Unab­hän­gig von der juri­sti­schen Bewer­tung im enge­ren Sin­ne läßt sich die poli­ti­sche Dimen­si­on des Ver­fah­rens kaum über­se­hen. Jim­my Lai sitzt bereits seit Ende 2020 in Haft – ver­haf­tet auf Grund­la­ge des von Peking im Juni 2020 durch­ge­setz­ten Natio­na­len Sicher­heits­ge­set­zes, das Delik­te wie „Auf­wie­ge­lung“ und „aus­län­di­sche Ein­mi­schung“ weit aus­legt. Zuvor war er bereits zu meh­re­ren Haft­stra­fen ver­ur­teilt wor­den, unter ande­rem wegen Betrugs und der Teil­nah­me an nicht geneh­mig­ten Demon­stra­tio­nen. Beob­ach­ter spre­chen von einer syste­ma­ti­schen Kri­mi­na­li­sie­rung. Sein Name ist untrenn­bar mit der Nie­der­schla­gung der Pro­test­be­we­gung ver­bun­den, die 2019 Hun­dert­tau­sen­de auf die Stra­ßen Hong­kongs brachte.

Men­schen­rechts­or­ga­ni­sa­tio­nen wie Human Rights Watch sehen in dem Ver­fah­ren ein abschrecken­des Exem­pel, das kri­ti­sche Stim­men zum Schwei­gen brin­gen soll, und ver­wei­sen auf erheb­li­che rechts­staat­li­che Defi­zi­te – von der Aus­wahl der Rich­ter über die lan­ge Unter­su­chungs­haft bis hin zu Ein­schrän­kun­gen bei der Ver­tei­di­gung. Hin­zu kom­men ernst­haf­te Sor­gen um den Gesund­heits­zu­stand des betag­ten und damit schutz­be­dürf­ti­gen Ange­klag­ten, der an Dia­be­tes lei­det und Berich­ten zufol­ge zuneh­mend geschwächt ist.
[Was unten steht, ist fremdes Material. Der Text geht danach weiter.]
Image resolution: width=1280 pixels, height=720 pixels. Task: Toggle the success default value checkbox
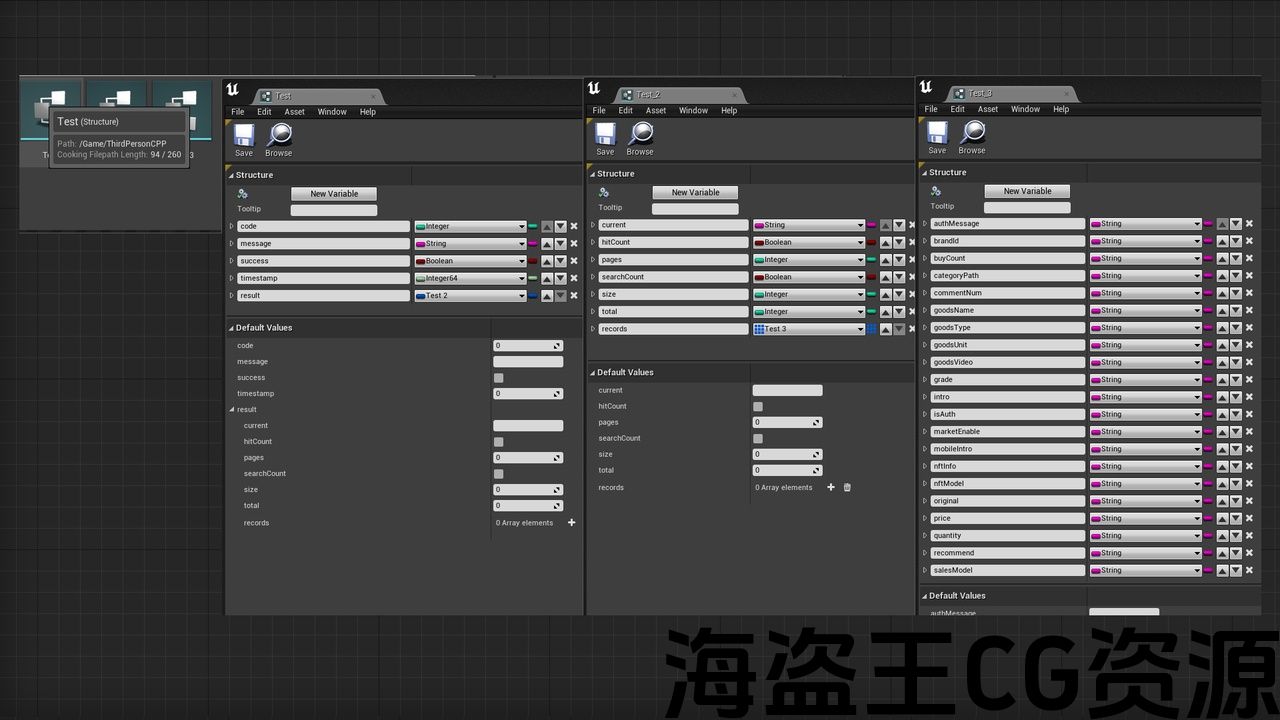coord(499,378)
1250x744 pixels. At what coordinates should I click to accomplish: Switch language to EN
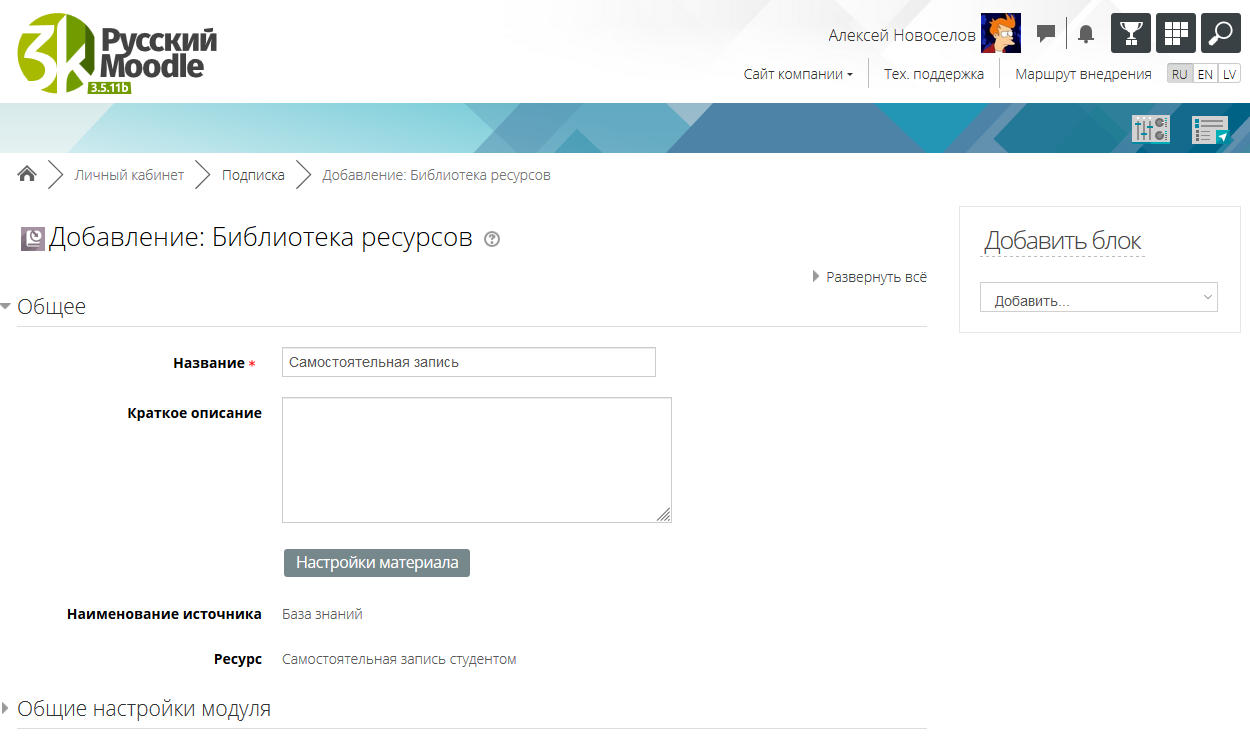[x=1205, y=74]
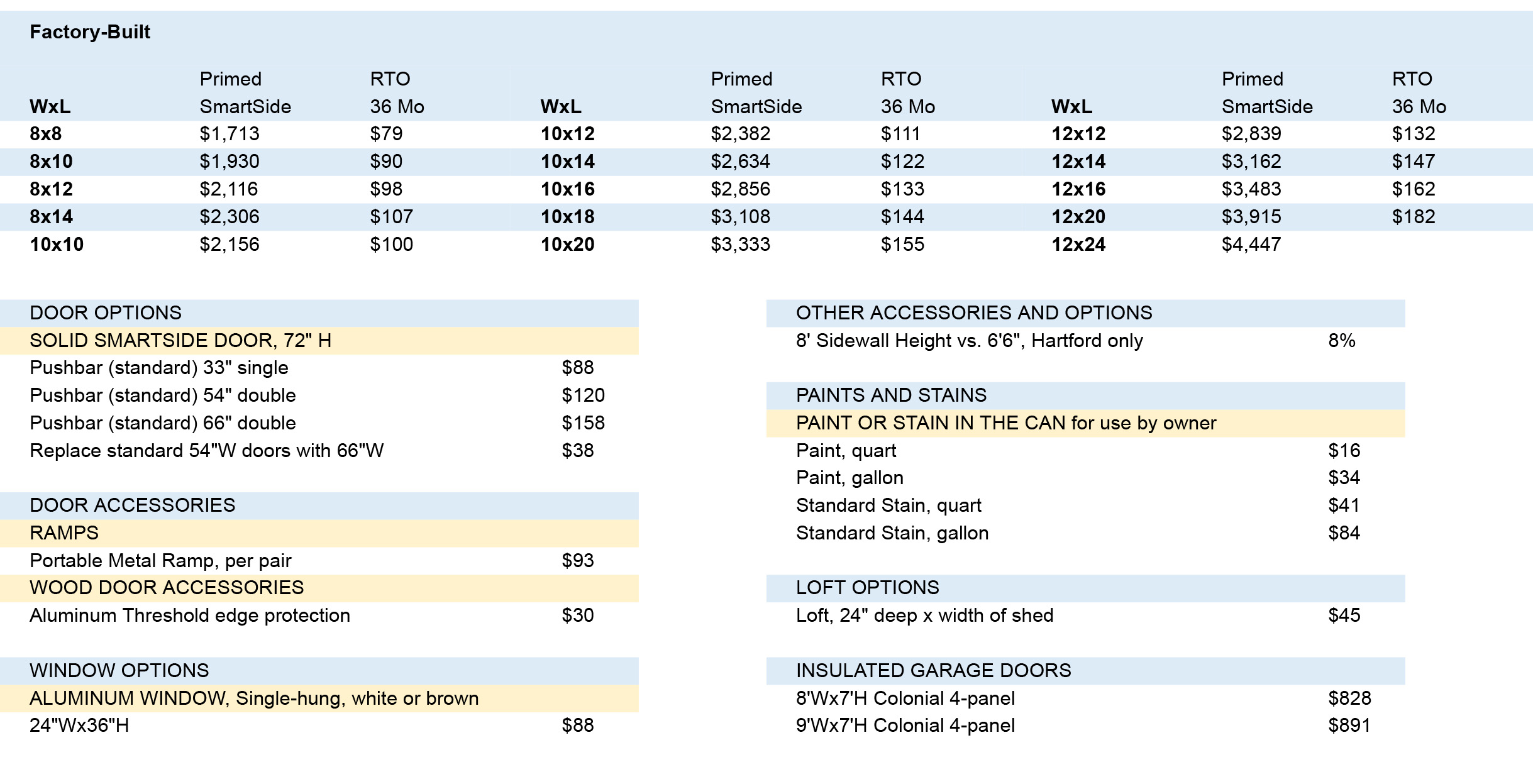This screenshot has height=784, width=1533.
Task: Click the $1,930 price for 8x10
Action: click(x=230, y=162)
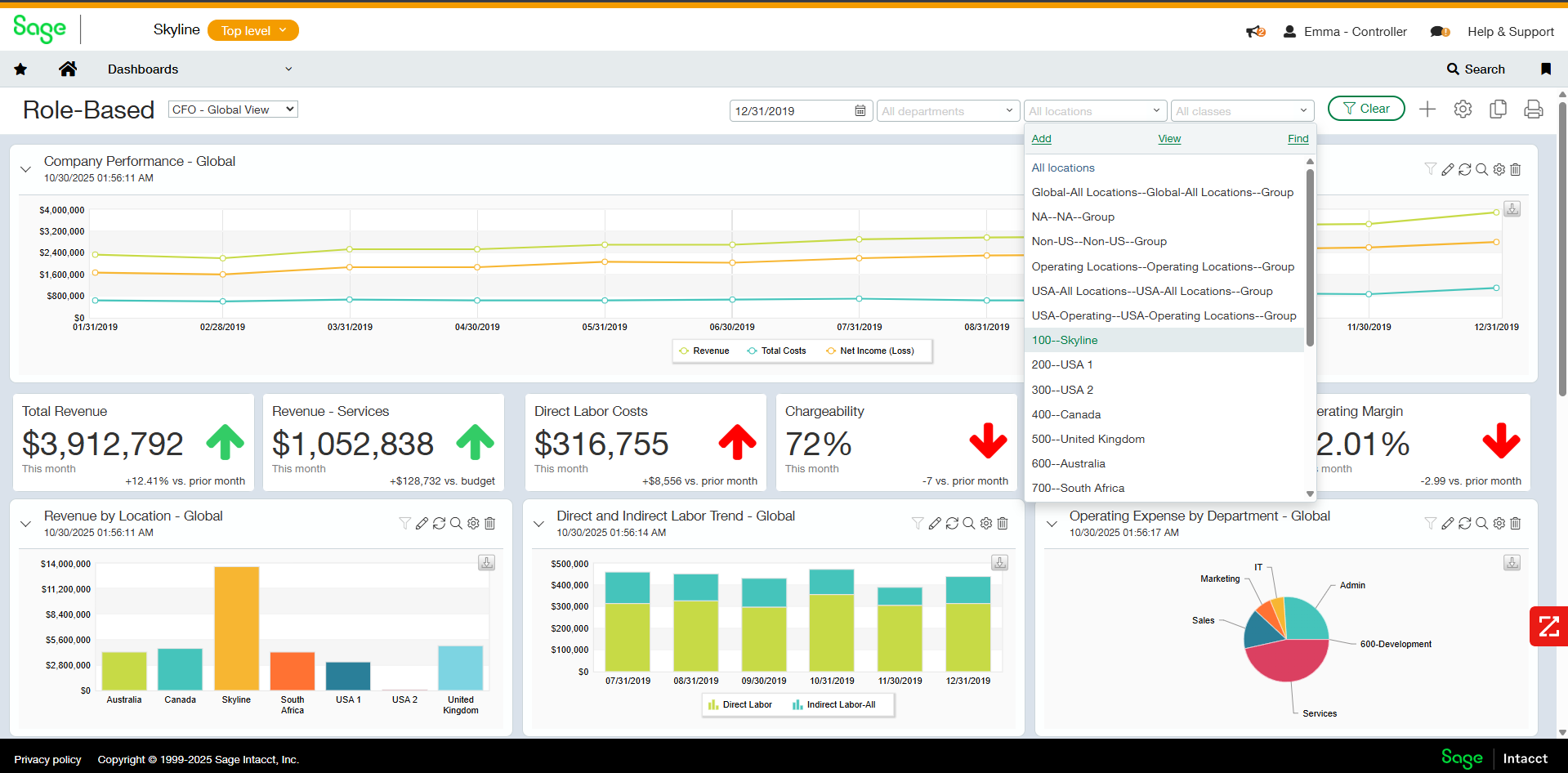Open the All departments dropdown
Image resolution: width=1568 pixels, height=773 pixels.
947,111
Bei all dem gerät ein Aspekt leicht aus dem Blick, der für das Ver­ständ­nis der Per­son Jim­my Lai jedoch zen­tral ist: Lai ist prak­ti­zie­ren­der Katho­lik. Sein öffent­li­ches Enga­ge­ment spei­ste sich stets auch aus einem christ­lich gepräg­ten Frei­heits- und Ver­ant­wor­tungs­be­griff. Er selbst beton­te wie­der­holt, daß sein Wider­stand gegen poli­ti­sche Bevor­mun­dung nicht aus irgend­ei­nem ihm vom Regime unter­stell­ten Macht­stre­ben, son­dern aus Gewis­sens­über­zeu­gung erwach­se. Die­se Dimen­si­on ver­leiht sei­nem Schick­sal eine zusätz­li­che mora­li­sche Tie­fe. Es geht nicht nur um einen Medi­en­mo­gul oder Oppo­si­tio­nel­len, son­dern um einen gläu­bi­gen Chri­sten, der bereit war, per­sön­li­che Kon­se­quen­zen für sei­ne Über­zeu­gun­gen zu tragen.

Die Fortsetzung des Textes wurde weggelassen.